The UK Drill Project is a cabaret show that celebrates greed, criminality and drug-taking among black males in London. It opens with a septet of masked performers, sheathed in dark Lycra, singing a rhythmic poem while pretending to fire guns and stab people with knives. These sad young rappers are desperate to look scary because they’re scared themselves. And though they claim to be artists, their purpose in writing ‘drill’ songs and posting videos online is to protect their drug profits and to intimidate rival gangs.
Musically, they lack accomplishment. They can’t play instruments and appear to own none. Harmony and melody are alien to them. One of the rappers successfully coaxes a beat from an orange drum that looks like an oversize basketball but this is a rather modest achievement. A small child can tap out a rhythm. As can a woodpecker. Creatively they focus on writing lyrics about their feuds with other gangs, and their impenetrable street jargon needs to be translated. This lands them in trouble. A character called TJ is arrested on suspicion of murder, and a Scotland Yard etymologist interprets his lyrics in a prejudicial manner. TJ raps about attacking an ‘opps’ (opponent) with a ‘wap’ (weapon), which he uses to stab his victim in the ‘dome’ (head). What do these words prove? Only that TJ has pugilistic ambitions. The lyrics don’t connect him to a specific offence, and yet TJ is found guilty in court with no supporting forensic evidence whatsoever.
According to the script, several convictions have been secured on this questionable basis. Which is alarming. Such a flimsy verdict should be overturned on appeal. Other aspects of his case ring false. He doesn’t have a solicitor. And he’s visited alone in his prison cell by two bullying detectives who make no record of the interrogation. It sounds absurd. The show’s tiresome, slapdash composition makes it hard to sympathise with the plight of these drill drop-outs. Multiple storylines are picked up and discarded at random. Incessant music obscures the dialogue. Off-stage voices make allegations about prejudice while actors perform scenes that bear no relation to the allegations.
The style veers from drama, to comedy, to legal polemic, to political caricature, to solo rap performance. What is this? A hopelessly amateurish, self-indulgent muddle. An educational segment features a prisoner delivering a detailed lecture about how to refine crack on a kitchen cooker. What marvellous news for the next generation of violent pushers. They can learn their skills at the tax-funded Barbican.
Next, a character named V gets ready to reveal three reforms that will cut knife crime. But his speech is curtailed for some reason and he storms off, screaming like a baby. What a shame. The audience was about to hear something useful. And V’s inability to cope with this minor setback tells us a lot about his temperament: self-pitying, feeble-minded, narcissistic and spineless. It’s evident that the Barbican’s moral priorities are up the spout. On reducing knife crime, they say nothing.

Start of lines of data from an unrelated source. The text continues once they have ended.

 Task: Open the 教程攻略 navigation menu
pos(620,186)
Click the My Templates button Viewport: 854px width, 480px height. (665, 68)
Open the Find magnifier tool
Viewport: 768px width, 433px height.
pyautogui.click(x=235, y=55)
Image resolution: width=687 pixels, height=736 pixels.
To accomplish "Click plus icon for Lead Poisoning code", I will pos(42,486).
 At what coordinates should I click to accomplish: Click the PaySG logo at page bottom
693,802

On making crack at home, they’re helpful and informative. The fact is that most Londoners avoid weapons and pushing drugs but their lives are too dull to catch the interest of the Barbican. But gangs of school-leavers who slice each other up on the streets are cool and sexy. Someone ought to be jailed for creating this dreary horror show. Not the rappers. The producers.

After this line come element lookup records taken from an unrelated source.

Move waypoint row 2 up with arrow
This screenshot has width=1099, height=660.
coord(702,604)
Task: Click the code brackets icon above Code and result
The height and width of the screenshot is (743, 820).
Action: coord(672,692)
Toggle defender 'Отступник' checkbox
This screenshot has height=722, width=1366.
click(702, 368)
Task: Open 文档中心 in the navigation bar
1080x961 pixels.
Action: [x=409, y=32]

The subsidised Hampstead Theatre has a new history play about Mary Stuart’s relationship with an aristocratic supporter, James Melville. Mary herself scarcely features in the show which concentrates on Melville’s verbose tussles with two minor courtiers. The whole thing is monumentally static. Chat, chat, chat. That’s all that happens. Periodically, the characters beetle off-stage and walk back on like plaster figures chiming the hours on a clock tower.
You need to be briefed in advance about 16th-century Scottish history to make sense of this convoluted drama. And it’s out of place in Hampstead. Audiences in Edinburgh, where the script is set, would have the necessary expertise to appreciate the story.
In the closing moments, 15 rioting women appear and yell angrily at Melville. A minute later they vanish. Those poor actresses have no lines to speak, only slogans to scream. And the rules of the acting trade oblige them to spend two hours in their dressing-room at every show in return for 60 seconds on stage. The angry mob could easily have been suggested with a sound effect or a line of dialogue. And the wage bill for 15 performers comes to at least £4,500 per week – enough to fund a new fringe production from scratch. What insane profligacy. The Arts Council is burning bank notes for fun.